As @JRE points out, if you're challenging the status quo, if you're pointing a finger at something that you perceive as unjust, or ugly, or wrong, and saying "look here", somebody is going to be upset. And, as we know, free speech in our world still needs defending, meaning somebody will try to get you to shut up.

Books as uncontroversial as Harry Potter got burned by groups that were upset by them (source). In China writers are getting imprisoned because the government found what they're writing upsetting. (Example 1, Example 2). In France a certain group found Charlie Hebdo's comics upsetting, so they killed 12 people and injured 11 more. That's the nature of the beast.

Frame challenge: consider how much poorer our world would be if Bulgakov and Solzhenitsyn and Liu Xiaobo and Victor Hugo and Erich Maria Remarque, and countless others all the way back to Socrates, all asked themselves "how do I not upset anyone, and suffer no fallout for what I say"? What would our world be like, without all of those men chipping at the status quo, pointing out wrongs, effecting change? I don't think I'd want to live in that world.

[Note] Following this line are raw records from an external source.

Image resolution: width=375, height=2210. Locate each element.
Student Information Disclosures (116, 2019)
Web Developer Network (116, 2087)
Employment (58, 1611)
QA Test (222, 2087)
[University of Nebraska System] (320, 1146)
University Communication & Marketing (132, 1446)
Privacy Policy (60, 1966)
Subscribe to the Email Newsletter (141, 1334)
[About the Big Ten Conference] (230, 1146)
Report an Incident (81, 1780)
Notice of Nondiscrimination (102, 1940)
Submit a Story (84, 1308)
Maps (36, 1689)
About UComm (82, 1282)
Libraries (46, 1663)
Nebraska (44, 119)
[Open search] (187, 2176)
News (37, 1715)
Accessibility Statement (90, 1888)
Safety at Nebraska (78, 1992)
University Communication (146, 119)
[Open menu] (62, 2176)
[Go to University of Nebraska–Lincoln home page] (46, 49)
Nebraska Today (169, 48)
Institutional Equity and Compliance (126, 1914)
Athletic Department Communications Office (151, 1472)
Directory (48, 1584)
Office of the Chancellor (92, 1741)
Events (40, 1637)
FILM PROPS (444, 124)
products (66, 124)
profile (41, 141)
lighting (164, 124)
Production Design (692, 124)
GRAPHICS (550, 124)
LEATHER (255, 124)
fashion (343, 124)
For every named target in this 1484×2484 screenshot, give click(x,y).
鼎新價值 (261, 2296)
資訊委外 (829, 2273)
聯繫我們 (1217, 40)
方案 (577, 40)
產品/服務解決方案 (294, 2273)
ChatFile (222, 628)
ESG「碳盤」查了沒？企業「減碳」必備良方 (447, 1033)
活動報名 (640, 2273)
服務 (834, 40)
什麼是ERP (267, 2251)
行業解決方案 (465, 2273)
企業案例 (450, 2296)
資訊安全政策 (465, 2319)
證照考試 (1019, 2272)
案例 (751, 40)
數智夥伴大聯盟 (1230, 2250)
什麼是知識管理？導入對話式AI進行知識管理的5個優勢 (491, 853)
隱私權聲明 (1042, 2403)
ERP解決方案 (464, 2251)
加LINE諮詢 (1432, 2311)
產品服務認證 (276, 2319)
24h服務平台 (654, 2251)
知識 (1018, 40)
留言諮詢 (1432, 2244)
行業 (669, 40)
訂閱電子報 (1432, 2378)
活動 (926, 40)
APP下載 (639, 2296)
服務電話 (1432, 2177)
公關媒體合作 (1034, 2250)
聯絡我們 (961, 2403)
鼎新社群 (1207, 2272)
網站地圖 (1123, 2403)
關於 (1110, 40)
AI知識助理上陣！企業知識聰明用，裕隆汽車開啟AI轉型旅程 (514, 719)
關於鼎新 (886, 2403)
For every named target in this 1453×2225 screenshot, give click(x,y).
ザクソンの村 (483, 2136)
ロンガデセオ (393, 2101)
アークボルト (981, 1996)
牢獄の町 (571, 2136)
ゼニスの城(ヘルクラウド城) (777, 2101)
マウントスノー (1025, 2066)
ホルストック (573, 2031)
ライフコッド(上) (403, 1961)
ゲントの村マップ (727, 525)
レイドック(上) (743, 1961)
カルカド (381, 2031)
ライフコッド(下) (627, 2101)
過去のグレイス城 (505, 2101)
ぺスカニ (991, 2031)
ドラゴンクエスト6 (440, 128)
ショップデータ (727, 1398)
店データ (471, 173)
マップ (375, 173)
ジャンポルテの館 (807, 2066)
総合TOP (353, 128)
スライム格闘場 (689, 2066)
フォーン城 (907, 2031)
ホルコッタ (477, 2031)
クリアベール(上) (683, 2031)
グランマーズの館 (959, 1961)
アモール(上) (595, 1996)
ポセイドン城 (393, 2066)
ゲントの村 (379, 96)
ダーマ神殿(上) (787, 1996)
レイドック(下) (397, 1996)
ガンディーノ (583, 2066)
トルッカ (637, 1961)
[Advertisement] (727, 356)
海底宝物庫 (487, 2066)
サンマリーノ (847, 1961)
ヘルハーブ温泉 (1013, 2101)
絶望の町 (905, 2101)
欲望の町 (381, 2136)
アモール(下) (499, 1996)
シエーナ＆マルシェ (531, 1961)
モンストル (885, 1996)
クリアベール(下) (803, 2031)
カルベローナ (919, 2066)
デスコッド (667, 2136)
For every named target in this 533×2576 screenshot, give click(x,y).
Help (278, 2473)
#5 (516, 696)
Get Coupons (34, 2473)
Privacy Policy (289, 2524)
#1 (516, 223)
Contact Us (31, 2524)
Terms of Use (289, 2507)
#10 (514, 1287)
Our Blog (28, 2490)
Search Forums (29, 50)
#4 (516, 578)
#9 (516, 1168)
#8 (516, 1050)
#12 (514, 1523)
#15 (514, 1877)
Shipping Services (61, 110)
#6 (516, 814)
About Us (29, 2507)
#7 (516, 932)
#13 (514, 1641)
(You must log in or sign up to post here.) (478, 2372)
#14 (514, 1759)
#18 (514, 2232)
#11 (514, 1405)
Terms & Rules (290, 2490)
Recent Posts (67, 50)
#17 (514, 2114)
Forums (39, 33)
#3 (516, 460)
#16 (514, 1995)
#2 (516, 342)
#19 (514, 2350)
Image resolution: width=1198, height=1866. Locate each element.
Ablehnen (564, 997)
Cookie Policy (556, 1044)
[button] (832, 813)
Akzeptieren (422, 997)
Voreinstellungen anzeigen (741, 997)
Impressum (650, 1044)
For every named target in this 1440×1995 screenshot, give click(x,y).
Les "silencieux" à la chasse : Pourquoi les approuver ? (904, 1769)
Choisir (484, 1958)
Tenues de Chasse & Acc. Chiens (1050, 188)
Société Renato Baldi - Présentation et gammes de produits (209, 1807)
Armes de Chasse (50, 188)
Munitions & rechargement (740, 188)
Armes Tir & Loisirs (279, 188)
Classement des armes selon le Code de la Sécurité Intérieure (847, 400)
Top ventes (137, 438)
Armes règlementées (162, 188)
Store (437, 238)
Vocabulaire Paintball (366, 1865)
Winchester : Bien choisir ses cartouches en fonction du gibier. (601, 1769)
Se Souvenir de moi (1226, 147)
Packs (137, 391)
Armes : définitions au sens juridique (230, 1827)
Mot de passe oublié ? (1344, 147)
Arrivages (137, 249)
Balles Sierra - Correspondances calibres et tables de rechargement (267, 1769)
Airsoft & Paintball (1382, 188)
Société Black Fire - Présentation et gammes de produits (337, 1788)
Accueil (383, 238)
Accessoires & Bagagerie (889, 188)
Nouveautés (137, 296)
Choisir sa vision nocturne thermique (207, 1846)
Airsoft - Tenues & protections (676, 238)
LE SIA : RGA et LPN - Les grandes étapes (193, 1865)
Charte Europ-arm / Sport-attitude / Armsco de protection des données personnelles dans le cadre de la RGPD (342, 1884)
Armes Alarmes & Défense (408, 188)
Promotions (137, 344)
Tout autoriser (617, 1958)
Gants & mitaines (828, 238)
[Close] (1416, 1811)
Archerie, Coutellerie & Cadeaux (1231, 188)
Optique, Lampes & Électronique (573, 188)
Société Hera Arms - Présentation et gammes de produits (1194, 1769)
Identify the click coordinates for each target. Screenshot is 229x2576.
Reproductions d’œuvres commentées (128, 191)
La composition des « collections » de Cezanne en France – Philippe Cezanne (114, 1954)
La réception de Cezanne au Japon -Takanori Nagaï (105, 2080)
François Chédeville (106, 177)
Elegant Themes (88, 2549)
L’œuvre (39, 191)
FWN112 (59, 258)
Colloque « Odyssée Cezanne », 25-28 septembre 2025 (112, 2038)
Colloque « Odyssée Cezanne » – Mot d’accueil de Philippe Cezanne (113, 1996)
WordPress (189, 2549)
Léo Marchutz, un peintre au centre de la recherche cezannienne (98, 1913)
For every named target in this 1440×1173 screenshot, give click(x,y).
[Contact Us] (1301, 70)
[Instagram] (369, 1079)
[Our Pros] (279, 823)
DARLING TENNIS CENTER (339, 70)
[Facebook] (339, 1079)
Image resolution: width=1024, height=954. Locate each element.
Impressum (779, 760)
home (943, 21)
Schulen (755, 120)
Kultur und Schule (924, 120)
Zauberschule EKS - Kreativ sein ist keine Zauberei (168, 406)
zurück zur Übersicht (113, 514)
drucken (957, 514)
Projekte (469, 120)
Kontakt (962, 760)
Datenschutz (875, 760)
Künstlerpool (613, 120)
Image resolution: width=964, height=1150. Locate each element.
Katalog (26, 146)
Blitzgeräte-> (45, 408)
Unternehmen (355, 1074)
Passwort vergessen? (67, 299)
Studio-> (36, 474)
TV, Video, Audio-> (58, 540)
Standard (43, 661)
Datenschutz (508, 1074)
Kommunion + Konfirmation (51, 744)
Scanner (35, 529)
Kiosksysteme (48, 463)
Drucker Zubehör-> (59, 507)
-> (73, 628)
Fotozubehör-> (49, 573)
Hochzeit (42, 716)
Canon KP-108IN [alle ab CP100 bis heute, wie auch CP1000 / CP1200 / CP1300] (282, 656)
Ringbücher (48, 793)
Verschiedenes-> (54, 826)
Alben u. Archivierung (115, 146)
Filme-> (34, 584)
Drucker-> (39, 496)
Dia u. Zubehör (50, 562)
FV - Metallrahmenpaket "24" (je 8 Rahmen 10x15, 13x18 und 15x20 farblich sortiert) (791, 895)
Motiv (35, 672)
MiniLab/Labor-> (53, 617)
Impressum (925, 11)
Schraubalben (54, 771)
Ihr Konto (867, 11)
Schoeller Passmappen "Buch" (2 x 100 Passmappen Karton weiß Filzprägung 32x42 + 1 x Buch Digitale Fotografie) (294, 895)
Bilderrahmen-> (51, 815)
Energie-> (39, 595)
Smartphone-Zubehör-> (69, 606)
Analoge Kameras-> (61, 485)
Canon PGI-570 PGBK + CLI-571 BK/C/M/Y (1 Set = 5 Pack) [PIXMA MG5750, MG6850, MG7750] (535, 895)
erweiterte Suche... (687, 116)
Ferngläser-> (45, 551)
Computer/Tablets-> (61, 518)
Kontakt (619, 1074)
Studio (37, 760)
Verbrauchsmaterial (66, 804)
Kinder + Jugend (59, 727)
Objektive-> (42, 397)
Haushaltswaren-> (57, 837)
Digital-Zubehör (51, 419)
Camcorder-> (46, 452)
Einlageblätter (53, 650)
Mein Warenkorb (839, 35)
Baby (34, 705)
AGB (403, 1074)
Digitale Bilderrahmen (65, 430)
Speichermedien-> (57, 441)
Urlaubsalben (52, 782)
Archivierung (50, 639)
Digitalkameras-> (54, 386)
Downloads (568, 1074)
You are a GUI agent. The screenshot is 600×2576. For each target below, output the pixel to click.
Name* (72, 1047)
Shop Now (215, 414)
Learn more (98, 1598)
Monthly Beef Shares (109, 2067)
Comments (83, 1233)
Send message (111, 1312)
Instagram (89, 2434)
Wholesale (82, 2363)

Thankfully, in our world, if you are lucky enough to live in what is called "The Western World", the laws take the side of Free Speech. Censuring books and imprisoning writers is seen as a bad thing. Sometimes people even support the freedom of the kind of speech they don't like.

Publishers might decide they don't want your book, but that's another issue entirely. You're always free to self-publish, or just make your content available online.